> [WRITTEN TASK]:
Copy the rows from the line with "Click the red Stop icon in toolbar" up to and including the line with "click(545, 383)", reproducing each one word for word.

> [SUPPLIED RECORDS]:
════

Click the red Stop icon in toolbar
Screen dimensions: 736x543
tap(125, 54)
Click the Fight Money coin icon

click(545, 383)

════

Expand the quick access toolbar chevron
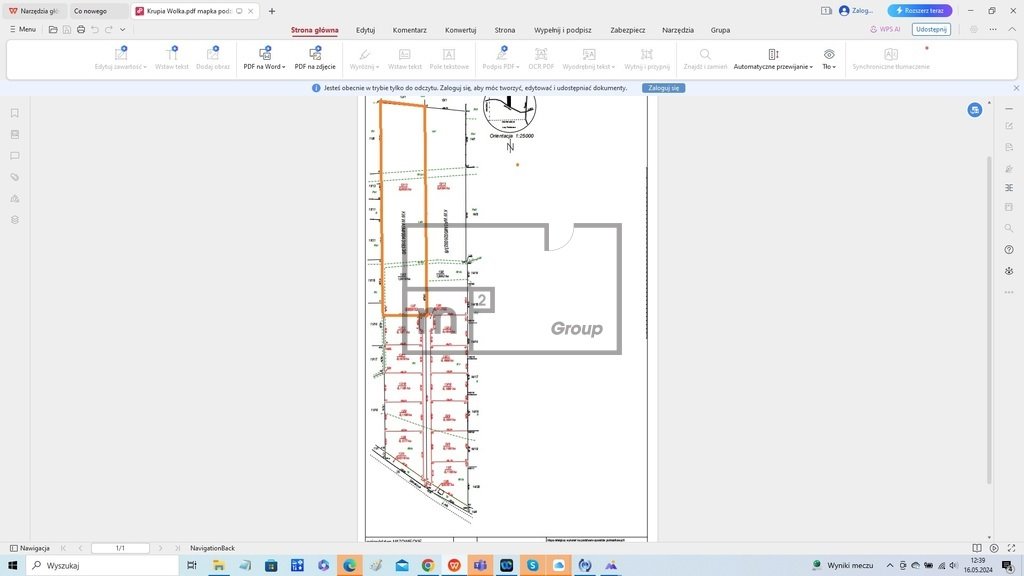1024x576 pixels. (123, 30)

════

> [COMPLETE ANSWER]:
Click the red Stop icon in toolbar
Screen dimensions: 736x543
tap(125, 54)
Click the Fight Money coin icon

click(545, 383)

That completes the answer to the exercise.